Os povos indígenas de todo o país estão discutindo em rodadas de oficinas o que fazer contra o novo Marco Legal da Biodiversidade, que regulamenta o acesso ao patrimônio genético e ao conhecimento tradicional associado.
As lideranças indígenas já tem clareza que vão recorrer à Organização Internacional do Trabalho (OIT), exigindo o cumprimento da Convenção no 169, da qual o Brasil é signatário.
Também há indicativo de que recorram ao Supremo Tribunal Federal (STF), por considerar que foram atingidos em seus direitos constitucionais. O cacique Toninho, da aldeia Guarani Tekoá Porã (Boa Esperança), relata que os índios do Espírito Santo participarão da oficina que será realizada em Salvador, nos dias seis a oito de outubro próximo.
Há agendas regionais das oficinas sobre o novo marco da biodiversidade em todo o país. Depois, os índios se reúnem numa oficina nacional. Está programada para os dias 14 a 16 de novembro próximo, mas as datas e o local estão sujeitos à confirmação.
Conhecimento
“Querem tirar os direitos indígenas”, afirma o cacique Toninho. Ele lembra que a sabedoria tradicional indígena permite aos seus pajés tratar das doenças que acometem os índios com os seus métodos, entre os quais com o uso de ervas medicinais. O câncer inclusive, como disse.
Citou um caso recente, de uma anciã, com mais de 90 anos, que mora na aldeia Guarani do Caparaó. Ela foi acometida de pneumonia. O próprio cacique foi para a aldeia e indicou as ervas e a forma de usá-las para tratar a doença. A anciã está curada com a medicina milenar dos índios.
Todo este conhecimento tradicional os índios receberam de suas divindades, no que eles chamam de revelação. Este conhecimento permite aos responsáveis pela saúde dos indígenas saber o que tem o índio, a doença que compromete seu fígado, seus rins, as doenças que afetam suas pernas, por exemplo.
“Somos donos deste saber indicado pelos deuses. Agora querem nos tomar este conhecimento para produzir remédio e ganhar dinheiro.
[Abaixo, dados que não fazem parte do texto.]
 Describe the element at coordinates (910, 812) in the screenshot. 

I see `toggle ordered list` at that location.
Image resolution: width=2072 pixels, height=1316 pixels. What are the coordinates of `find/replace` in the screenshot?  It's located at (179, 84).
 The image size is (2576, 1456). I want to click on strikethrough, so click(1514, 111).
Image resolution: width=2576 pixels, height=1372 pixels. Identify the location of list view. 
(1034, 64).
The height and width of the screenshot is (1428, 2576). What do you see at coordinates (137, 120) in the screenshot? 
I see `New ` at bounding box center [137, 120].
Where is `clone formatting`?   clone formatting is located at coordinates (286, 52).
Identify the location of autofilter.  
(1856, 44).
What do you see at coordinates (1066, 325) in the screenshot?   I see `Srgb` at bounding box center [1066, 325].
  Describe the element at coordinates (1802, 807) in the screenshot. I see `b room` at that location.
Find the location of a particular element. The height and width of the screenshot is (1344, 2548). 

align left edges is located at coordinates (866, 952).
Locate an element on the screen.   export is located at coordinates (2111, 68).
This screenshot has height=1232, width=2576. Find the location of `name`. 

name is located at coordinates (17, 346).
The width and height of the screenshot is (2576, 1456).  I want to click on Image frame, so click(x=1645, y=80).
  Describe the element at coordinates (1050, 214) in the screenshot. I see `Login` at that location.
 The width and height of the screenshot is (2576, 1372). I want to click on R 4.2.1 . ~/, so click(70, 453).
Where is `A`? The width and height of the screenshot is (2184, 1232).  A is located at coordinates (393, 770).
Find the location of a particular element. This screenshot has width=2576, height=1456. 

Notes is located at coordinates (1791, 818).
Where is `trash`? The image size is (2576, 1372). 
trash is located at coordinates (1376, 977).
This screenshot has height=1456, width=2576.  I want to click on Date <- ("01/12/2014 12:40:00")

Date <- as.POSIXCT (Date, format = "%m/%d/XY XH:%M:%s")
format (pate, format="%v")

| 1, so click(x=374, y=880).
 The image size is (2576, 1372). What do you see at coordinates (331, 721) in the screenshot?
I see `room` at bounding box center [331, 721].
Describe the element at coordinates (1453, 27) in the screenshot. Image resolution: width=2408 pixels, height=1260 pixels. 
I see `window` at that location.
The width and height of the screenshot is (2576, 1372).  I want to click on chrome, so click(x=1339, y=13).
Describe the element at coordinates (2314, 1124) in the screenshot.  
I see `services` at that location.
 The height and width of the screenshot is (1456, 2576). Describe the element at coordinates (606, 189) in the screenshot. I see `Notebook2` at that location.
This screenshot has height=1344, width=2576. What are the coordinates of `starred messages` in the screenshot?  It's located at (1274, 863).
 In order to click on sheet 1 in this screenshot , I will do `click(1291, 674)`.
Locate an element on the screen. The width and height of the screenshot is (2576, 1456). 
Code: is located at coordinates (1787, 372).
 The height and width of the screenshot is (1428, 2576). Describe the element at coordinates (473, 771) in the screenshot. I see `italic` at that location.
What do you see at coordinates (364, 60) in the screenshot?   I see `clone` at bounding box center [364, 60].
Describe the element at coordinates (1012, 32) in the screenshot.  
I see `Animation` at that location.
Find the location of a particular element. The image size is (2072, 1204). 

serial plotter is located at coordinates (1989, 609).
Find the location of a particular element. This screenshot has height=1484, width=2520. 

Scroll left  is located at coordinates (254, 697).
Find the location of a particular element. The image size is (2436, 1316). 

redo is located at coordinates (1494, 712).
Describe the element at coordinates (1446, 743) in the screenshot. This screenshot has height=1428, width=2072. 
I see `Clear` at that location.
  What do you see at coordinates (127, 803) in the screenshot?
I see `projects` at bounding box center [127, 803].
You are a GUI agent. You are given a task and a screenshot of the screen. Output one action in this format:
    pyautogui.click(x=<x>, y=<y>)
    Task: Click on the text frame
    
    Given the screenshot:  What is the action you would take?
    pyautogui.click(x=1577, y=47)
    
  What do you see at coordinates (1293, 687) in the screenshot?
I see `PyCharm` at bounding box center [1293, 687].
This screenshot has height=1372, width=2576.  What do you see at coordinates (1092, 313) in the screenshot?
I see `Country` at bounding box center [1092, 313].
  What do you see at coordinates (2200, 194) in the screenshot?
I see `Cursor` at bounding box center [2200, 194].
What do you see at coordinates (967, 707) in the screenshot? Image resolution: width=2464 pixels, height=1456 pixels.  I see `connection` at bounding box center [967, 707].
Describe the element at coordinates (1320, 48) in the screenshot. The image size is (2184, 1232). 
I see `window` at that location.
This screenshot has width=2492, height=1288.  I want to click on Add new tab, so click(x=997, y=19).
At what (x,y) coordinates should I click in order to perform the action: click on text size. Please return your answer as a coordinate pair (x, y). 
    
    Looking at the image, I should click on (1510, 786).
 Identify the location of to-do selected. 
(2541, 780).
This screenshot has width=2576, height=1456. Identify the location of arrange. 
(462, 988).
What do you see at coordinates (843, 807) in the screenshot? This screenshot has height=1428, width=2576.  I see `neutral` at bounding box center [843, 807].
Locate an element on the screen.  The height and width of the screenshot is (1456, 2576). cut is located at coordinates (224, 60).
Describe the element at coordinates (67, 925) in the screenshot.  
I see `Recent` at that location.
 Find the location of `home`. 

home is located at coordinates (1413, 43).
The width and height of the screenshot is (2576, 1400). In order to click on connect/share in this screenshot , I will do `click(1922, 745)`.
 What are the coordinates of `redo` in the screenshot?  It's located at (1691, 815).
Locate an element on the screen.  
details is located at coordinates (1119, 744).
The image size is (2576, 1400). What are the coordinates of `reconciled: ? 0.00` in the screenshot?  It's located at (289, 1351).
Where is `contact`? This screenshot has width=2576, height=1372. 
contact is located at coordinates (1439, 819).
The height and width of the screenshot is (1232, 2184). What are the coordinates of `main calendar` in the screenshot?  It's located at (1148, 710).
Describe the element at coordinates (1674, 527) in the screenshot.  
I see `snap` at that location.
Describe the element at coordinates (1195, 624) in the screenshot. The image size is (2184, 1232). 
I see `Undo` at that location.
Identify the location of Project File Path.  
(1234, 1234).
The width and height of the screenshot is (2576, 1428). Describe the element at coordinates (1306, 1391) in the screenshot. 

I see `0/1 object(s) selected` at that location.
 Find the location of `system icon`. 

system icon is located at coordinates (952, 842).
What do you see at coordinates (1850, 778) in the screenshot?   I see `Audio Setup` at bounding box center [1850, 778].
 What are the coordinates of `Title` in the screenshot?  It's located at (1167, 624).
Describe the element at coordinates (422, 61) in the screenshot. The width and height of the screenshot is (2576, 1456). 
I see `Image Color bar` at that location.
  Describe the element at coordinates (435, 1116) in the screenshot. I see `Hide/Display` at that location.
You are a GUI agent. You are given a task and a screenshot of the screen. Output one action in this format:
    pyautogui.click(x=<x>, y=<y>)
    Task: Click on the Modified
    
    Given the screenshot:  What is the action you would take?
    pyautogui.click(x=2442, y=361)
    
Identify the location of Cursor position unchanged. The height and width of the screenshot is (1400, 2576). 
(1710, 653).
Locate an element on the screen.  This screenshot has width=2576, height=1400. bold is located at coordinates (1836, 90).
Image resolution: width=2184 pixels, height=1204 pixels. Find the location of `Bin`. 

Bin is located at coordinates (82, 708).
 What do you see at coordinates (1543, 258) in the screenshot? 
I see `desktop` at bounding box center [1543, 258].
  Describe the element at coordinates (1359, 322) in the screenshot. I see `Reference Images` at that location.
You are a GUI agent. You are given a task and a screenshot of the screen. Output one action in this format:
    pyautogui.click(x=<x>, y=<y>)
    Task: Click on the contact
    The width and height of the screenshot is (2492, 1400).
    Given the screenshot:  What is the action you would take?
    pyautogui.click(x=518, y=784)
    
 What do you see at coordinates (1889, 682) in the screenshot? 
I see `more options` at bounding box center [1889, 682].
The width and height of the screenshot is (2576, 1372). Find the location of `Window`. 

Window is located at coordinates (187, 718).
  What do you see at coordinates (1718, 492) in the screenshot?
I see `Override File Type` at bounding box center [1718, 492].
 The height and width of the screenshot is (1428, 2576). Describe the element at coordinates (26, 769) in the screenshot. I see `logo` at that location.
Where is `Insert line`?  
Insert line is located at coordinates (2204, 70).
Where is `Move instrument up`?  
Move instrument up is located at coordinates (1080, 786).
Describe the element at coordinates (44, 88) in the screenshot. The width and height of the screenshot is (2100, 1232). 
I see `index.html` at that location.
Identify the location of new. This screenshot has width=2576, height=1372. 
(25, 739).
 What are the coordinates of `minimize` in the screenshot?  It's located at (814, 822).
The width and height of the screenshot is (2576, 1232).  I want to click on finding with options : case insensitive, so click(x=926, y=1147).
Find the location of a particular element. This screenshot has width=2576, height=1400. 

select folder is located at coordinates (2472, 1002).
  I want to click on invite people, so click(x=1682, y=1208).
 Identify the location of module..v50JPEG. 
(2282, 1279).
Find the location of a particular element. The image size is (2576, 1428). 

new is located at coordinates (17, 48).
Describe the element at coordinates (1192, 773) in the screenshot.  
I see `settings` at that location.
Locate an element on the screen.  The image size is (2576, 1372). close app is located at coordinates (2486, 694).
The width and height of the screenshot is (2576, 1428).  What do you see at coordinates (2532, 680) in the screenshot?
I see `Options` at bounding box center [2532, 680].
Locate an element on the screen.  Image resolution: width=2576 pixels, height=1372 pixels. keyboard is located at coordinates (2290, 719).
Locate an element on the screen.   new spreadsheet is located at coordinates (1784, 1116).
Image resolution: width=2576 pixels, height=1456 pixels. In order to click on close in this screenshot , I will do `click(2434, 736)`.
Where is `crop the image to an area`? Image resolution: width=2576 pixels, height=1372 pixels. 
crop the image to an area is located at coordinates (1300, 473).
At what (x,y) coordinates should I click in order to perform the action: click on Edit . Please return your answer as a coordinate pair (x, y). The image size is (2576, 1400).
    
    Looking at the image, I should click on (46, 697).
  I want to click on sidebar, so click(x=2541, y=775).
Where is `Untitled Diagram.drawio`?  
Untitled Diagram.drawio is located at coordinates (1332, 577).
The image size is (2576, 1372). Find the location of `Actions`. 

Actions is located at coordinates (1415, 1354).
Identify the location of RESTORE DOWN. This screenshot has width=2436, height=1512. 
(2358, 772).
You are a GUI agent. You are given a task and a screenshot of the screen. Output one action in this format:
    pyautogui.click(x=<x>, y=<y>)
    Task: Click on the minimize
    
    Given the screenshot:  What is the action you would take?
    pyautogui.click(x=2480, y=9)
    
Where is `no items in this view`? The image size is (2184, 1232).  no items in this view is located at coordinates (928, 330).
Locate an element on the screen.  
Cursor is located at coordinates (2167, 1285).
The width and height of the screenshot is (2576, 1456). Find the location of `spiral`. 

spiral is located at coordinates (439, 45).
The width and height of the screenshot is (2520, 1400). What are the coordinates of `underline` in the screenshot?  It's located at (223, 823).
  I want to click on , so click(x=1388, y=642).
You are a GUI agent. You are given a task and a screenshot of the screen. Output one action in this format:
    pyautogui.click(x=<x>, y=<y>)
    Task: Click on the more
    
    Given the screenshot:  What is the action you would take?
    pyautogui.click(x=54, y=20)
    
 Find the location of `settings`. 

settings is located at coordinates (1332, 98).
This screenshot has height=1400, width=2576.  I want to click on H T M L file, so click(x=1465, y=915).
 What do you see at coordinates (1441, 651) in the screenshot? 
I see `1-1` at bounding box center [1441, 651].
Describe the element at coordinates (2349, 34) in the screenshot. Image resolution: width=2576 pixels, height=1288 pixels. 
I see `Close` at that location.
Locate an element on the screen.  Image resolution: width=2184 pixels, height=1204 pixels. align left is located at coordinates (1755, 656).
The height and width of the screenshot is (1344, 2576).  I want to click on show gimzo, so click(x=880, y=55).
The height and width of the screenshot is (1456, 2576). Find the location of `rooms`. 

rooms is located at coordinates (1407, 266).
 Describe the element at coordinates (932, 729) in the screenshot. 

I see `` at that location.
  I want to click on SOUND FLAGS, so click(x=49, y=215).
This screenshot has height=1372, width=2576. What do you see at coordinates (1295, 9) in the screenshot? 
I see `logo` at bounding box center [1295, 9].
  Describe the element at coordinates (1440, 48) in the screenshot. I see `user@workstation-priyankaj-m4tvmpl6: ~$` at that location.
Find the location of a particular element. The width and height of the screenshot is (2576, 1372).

Para nós, não fica nada”, afirma o cacique.
Toninho, neto da xamã guarani Tatantin-Roa-Retée, cita que sua avó morreu aos 104 anos, sem jamais ter usado remédios de branco. Tinha saúde de ferro. Agregue-se que a xamã também não usava sal e açúcar, entre outros produtos de uso comum do branco, que causam doenças.
O cacique Toninho denuncia mais: “Os laboratórios ou cientistas e seus representantes é que vão indicar o que querem. E decidirão o valor que pagar, se pagarem, sobre o lucro que tiverem após industrializar as ervas conhecidas pelos indígenas”.
O cacique afirma categórico que os índios não aceitam que todo o seu conhecimento seja tomado assim, sem mais nem menos. E faz um destaque: todas as decisões incluídas na nova lei não foram discutidas com os índios. Sequer com os seus apoiadores.
Marco legal
O chamado Novo Marco Legal da Biodiversidade foi definido na LEI Nº 13.123/2015, sancionada em maio pela presidente Dilma. Regulamenta o acesso ao patrimônio genético e ao conhecimento tradicional associado. A nova legislação substitui medida provisória em vigor desde 2001, alvo de reclamações principalmente da indústria e da comunidade científica.
Mas os índios alertam que seus direitos previstos na Constituição Federal de 88 não foram respeitados. E nem convenções internacionais das quais o Brasil é signatário, como a Convenção nº 169 da Organização Internacional do Trabalho (OIT).
Esta convenção foi regulamentada pelo Decreto Nº 5.051/2004 e diz no seu artigo 1°: “A Convenção no 169 da Organização Internacional do Trabalho – OIT sobre Povos Indígenas e Tribais, adotada em Genebra, em 27 de junho de 1989, apensa por cópia ao presente Decreto, será executada e cumprida tão inteiramente como nela se contém”.
A convenção que o Brasil assinou determina no seu artigo 1º que ela se aplica: “aos povos tribais em países independentes, cujas condições sociais, culturais e econômicas os distingam de outros setores da coletividade nacional, e que estejam regidos, total ou parcialmente, por seus próprios costumes ou tradições ou por legislação especial”.
E, “aos povos em países independentes, considerados indígenas pelo fato de descenderem de populações que habitavam o país ou uma região geográfica pertencente ao país na época da conquista ou da colonização ou do estabelecimento das atuais fronteiras estatais e que, seja qual for sua situação jurídica, conservam todas as suas próprias instituições sociais, econômicas, culturais e políticas, ou parte delas. …”.